MambaIRv2: Attentive State Space Restoration

Hang Guo,Yong Guo,Yaohua Zha,Yulun Zhang,Wenbo Li,Tao Dai,Shu-Tao Xia,Yawei Li
2024-11-22
Abstract:The Mamba-based image restoration backbones have recently demonstrated significant potential in balancing global reception and computational efficiency. However, the inherent causal modeling limitation of Mamba, where each token depends solely on its predecessors in the scanned sequence, restricts the full utilization of pixels across the image and thus presents new challenges in image restoration. In this work, we propose MambaIRv2, which equips Mamba with the non-causal modeling ability similar to ViTs to reach the attentive state space restoration model. Specifically, the proposed attentive state-space equation allows to attend beyond the scanned sequence and facilitate image unfolding with just one single scan. Moreover, we further introduce a semantic-guided neighboring mechanism to encourage interaction between distant but similar pixels. Extensive experiments show our MambaIRv2 outperforms SRFormer by \textbf{even 0.35dB} PSNR for lightweight SR even with \textbf{9.3\% less} parameters and suppresses HAT on classic SR by \textbf{up to 0.29dB}. Code is available at \url{<a class="link-external link-https" href="https://github.com/csguoh/MambaIR" rel="external noopener nofollow">this https URL</a>}.

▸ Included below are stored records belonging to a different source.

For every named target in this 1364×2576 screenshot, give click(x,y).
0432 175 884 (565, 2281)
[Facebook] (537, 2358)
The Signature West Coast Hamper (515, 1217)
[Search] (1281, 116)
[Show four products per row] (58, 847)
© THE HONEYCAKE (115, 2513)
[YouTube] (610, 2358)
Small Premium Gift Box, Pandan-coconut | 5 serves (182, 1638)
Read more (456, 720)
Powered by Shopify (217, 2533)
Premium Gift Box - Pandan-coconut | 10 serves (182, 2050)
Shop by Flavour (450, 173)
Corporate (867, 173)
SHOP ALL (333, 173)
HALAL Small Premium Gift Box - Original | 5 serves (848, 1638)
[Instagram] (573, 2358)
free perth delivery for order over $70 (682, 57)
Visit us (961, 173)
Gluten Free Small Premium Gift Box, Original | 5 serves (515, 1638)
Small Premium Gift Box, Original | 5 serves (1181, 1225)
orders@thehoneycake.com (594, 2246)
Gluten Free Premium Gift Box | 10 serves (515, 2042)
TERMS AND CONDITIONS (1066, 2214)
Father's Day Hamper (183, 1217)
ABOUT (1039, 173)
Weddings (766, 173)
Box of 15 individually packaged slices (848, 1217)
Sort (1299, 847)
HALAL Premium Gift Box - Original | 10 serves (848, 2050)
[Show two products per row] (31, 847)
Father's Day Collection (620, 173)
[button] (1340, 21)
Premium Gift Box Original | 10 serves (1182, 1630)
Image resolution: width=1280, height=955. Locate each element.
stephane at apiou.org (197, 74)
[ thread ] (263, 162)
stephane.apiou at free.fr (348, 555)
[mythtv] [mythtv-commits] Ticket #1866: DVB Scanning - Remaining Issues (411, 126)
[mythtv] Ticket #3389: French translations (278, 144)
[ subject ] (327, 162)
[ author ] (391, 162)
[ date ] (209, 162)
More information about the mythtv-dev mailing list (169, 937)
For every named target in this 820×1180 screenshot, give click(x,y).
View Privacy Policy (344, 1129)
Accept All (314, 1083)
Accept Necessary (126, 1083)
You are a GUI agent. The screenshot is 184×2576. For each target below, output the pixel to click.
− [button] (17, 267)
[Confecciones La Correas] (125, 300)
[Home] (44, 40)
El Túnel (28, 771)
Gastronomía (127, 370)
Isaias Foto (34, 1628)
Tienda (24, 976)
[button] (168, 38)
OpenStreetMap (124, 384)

Image and Video Processing,Computer Vision and Pattern Recognition,Machine Learning
What problem does this paper attempt to address?
The problem that this paper attempts to solve is a series of challenges faced by existing Mamba - based methods in image restoration tasks due to their inherent causal modeling characteristics. Specifically, these challenges include: 1. **Limited global perception**: In existing Mamba methods, each pixel can only rely on the information of its preceding pixels and cannot fully utilize the useful pixels in the entire image. 2. **High computational cost of multi - direction scanning**: In order to alleviate information loss, existing methods usually adopt multi - direction scanning, but this will significantly increase the computational complexity, especially for high - resolution inputs. 3. **Weak interaction between long - distance pixels**: Due to the causal nature of Mamba, the interaction between long - distance pixels will gradually weaken, resulting in the inability to effectively utilize relevant pixels that have been scanned but are far away. To solve these problems, the paper proposes MambaIRv2. By introducing non - causal modeling capabilities, Mamba can better handle image restoration tasks. Specific improvements include: 1. **Attention State - Space Equation (ASE)**: By adding global cues to the output matrix \(C\) of the state - space equation, the model is allowed to query relevant pixels in the unscanned sequence, thereby breaking through the causal limitations. 2. **Semantic - Guided Neighborhood mechanism (SGN)**: By redefining the neighborhood relationship of pixels, pixels with similar semantics are made closer in the unfolded sequence, thereby enhancing the interaction between long - distance pixels. These improvements not only improve the performance of the model but also significantly improve the computational efficiency. Experimental results show that MambaIRv2 is 0.35dB higher in PSNR than the existing state - of - the - art method SRFormer in lightweight super - resolution tasks, and has 9.3% fewer parameters. In classical super - resolution tasks, MambaIRv2 is also 0.29dB higher in PSNR than HAT.